- _Exercise instructions_
Format the part of the material below that opens with the line containing "Where should I click to: Switch" and closes with the line containing "(x=213, y=175)" as a Markdown table. Use the columns No. and Entry, give each line its own numbered row, and leave out blank lines.

-- START --

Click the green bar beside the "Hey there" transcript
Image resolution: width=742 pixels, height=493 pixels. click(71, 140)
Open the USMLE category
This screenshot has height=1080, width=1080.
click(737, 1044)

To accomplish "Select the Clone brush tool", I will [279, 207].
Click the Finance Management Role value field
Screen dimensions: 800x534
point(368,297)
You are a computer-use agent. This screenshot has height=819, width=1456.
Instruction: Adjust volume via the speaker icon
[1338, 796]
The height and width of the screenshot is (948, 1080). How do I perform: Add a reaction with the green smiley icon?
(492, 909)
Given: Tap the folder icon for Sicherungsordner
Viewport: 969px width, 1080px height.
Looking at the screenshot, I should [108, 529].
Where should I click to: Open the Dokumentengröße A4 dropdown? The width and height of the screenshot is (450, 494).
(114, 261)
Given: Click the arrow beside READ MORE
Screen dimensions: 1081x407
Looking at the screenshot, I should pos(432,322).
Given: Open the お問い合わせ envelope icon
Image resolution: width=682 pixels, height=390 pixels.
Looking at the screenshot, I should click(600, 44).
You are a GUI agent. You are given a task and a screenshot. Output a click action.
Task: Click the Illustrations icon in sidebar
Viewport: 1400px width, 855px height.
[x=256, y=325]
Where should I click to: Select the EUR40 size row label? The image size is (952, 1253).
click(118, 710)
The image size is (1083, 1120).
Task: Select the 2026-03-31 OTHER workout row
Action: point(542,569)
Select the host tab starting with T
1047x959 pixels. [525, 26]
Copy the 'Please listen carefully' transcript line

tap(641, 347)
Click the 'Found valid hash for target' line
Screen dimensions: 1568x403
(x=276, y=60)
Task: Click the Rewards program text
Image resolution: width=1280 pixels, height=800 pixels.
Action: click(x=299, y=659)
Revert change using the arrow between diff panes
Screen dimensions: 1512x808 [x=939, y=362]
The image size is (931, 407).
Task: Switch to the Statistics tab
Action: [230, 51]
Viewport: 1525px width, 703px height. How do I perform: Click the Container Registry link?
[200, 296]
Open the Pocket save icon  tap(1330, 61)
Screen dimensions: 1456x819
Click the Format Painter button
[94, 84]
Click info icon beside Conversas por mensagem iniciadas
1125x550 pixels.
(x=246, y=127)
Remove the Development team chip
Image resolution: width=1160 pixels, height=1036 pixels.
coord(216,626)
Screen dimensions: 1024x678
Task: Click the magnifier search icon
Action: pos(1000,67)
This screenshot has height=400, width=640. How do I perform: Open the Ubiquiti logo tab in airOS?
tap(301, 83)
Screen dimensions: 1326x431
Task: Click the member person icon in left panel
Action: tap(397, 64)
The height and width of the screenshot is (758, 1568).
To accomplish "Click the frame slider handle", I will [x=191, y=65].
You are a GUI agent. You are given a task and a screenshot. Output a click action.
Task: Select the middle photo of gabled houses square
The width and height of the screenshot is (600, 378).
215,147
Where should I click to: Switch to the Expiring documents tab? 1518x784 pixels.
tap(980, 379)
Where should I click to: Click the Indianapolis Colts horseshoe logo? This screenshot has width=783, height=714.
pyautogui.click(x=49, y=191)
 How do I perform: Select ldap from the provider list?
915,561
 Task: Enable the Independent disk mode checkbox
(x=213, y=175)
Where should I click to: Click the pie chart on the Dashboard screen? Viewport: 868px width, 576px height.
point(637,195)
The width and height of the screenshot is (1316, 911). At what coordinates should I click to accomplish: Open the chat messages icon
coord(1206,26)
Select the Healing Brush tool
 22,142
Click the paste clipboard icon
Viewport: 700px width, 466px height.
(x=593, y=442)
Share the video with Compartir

-- END --

- _Full answer_
| No. | Entry |
|---|---|
| 1 | Where should I click to: Switch to the Expiring documents tab? 1518x784 pixels. |
| 2 | tap(980, 379) |
| 3 | Where should I click to: Click the Indianapolis Colts horseshoe logo? This screenshot has width=783, height=714. |
| 4 | pyautogui.click(x=49, y=191) |
| 5 |  How do I perform: Select ldap from the provider list? |
| 6 | 915,561 |
| 7 |  Task: Enable the Independent disk mode checkbox |
| 8 | (x=213, y=175) |